[START OF Exercise input]
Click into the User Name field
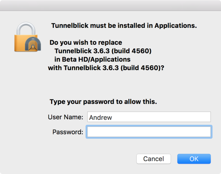The image size is (221, 174). tap(149, 117)
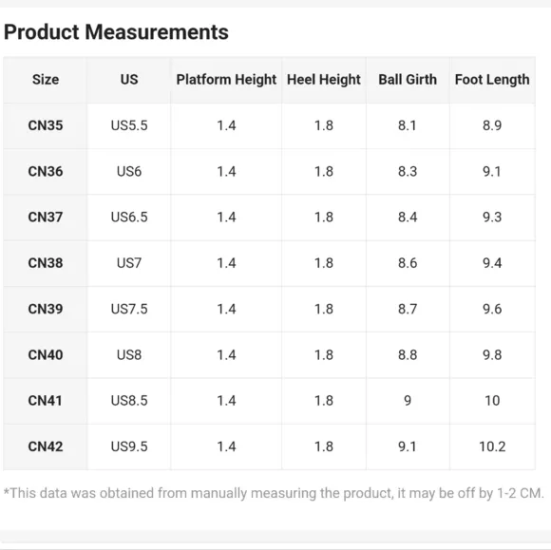Click the Platform Height column header

226,80
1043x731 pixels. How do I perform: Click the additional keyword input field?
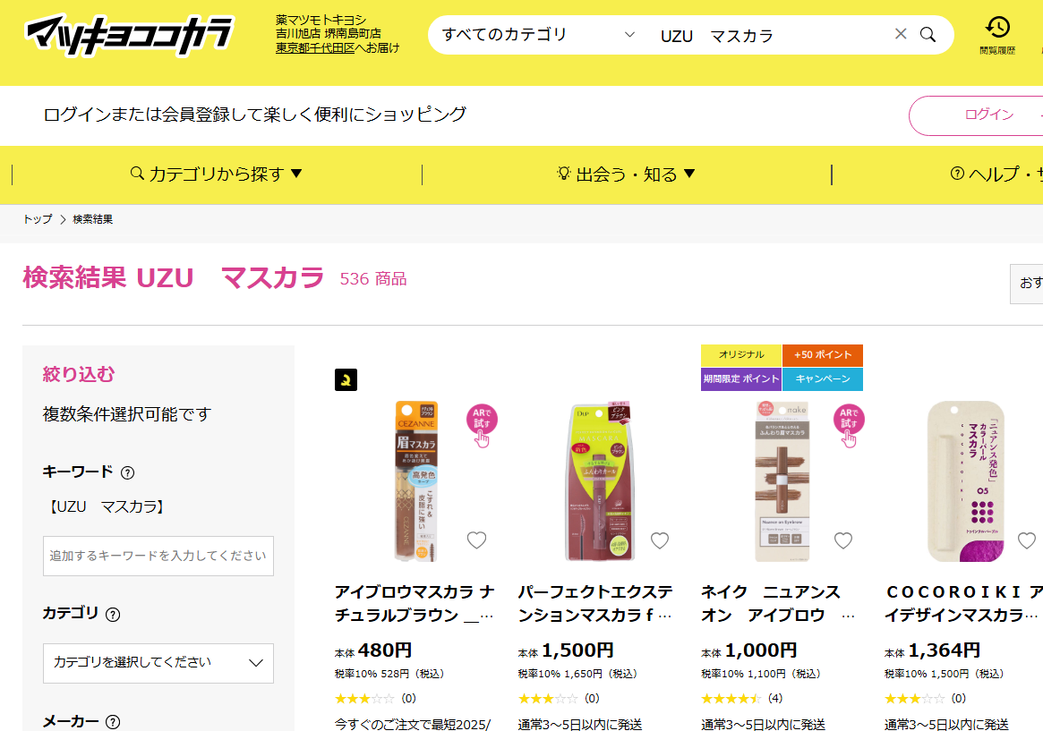(158, 557)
[END OF Exercise input]
**What the exercise asks**. Starting at the line that contains "1043x731 pixels. How" and continuing through the last of the lines, change "additional keyword" to "secondary keyword" and reproduce those lines with no other alteration. Omit the pictures.

**Complete output**.
1043x731 pixels. How do I perform: Click the secondary keyword input field?
(158, 557)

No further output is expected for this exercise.